Thursday, January 18, 2007

economist wants limeys to suck up to india now

jan 18th, 2007

predictably, as india gets more prosperous, limeys will be happy to kiss indian ass.

so what exactly does britain have a competitive advantage in?

1. yobs, football hooligans and other pond scum
2. journalistic whores
3. money management of the $10 trillion loot from india

and which of these is india willing to import?

i'd bet on item number 2. want to bet that there'll be many new limey journalists singing the UPA tune? a prominent example is william dalrymple, who's sort of court-jester-historian du jour. others will soon start telling us more about the aryan tourist theory and about how mohammedans invented indian civilization -- you heard it here first, but these will be new BBC documentaries soon.


habc said...

I would not worry too much about the "British"

Please read this thread and see all the maar peet and gaalis flowing between English and Scottish nationalists

mahashivaji said...

Don't eer believe the British will ever allow Indians to have the upper hand in anything. I have worked wit hthem for decades and they are the smartest race in the entire world. Indians are a very sentimental and very naive lot. The Brits are incredibly cunning and ruthless as hell--especially when they are losing. Do you really think they no longer have an empire? The Bank of England OWNS the Indian software industry. Where do you think Azim Premji, Infosys, Satyam got all their money? The Economist is part of the Empire. That's bullshit that Britain needs to "engage India", needs to "treat it with respect". All bullshit---they can make a call to sonia gandhi and have her disarm before China launches a first strike.

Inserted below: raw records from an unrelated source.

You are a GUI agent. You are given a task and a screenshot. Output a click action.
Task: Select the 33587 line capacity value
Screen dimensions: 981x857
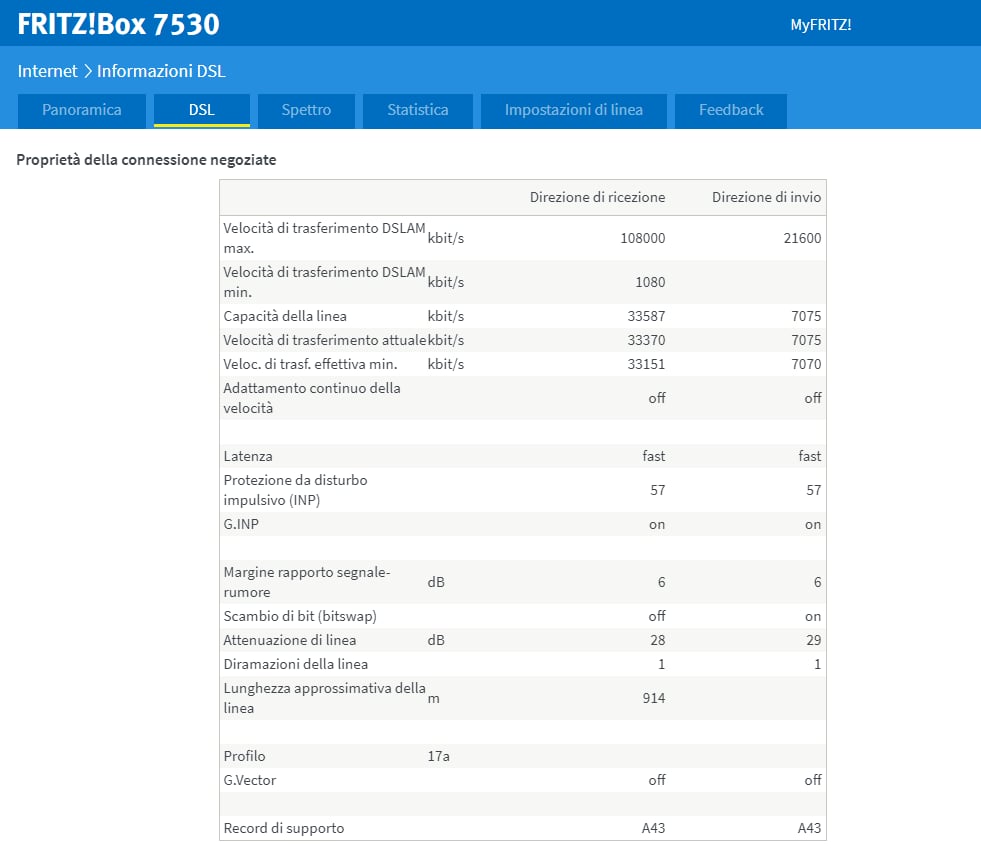(645, 316)
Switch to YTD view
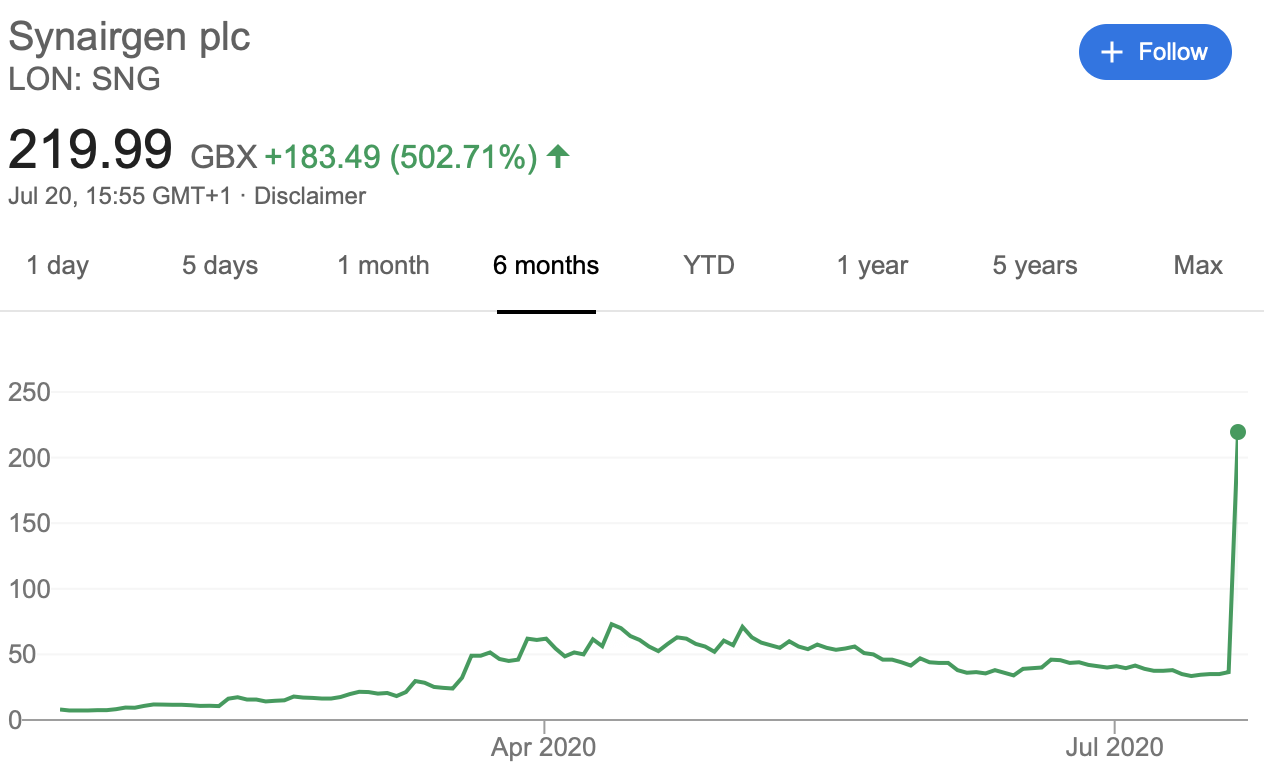The image size is (1264, 764). (x=709, y=265)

They can also make a call to agent sonia and eliminate any competition to their industries.

The Economist is just kissing Indians asses so they can lull us into sleep and rule our asses again through agent sonia.

Even Vijay Mallya sold one third of his firm to some British hedge fund.

Where do you think Sonia Gandhi gets her power from? Do you think she "just happened" to meet Rajiv Gandhi in England? Or, do you think sonia's handlers wanted her to be in England where they could watch her?

Brits will smile at your face and then stab you in the back. They are masters at this. Never believe for one moment that they have no desire to bring back the glory of the Empire. They have the muscle, the money, and in India they have agent sonia to help them.

Shahryar said...

"THE EMPIRES OF THE FUTURE are the empires of the mind."
-Winston Churchill

habc said...


Check out this comment on jihadwatch - it basically bears out what you are saying

mahashivaji said...


You are totally wrong. You don't understand what makes goras tick---even if scots and brits and irishmen might bicker and kill each other, in the midst of their gunfight, when they see a brown-skinned Indian (Hindu/Muslim/Sikh/...), they will put nod their heads at one another and point their guns at us!

This is the GREATEST strength of the white race---they love their race. When we Indians fight, we will fight each other to the death. Goras will kill each other, but they will immediately shift their gunsights on us if we enter the fray.

So, if you're looking to use the rift between Irish/English/Scots, don't bother. The moment you show your swarthy face they will unite.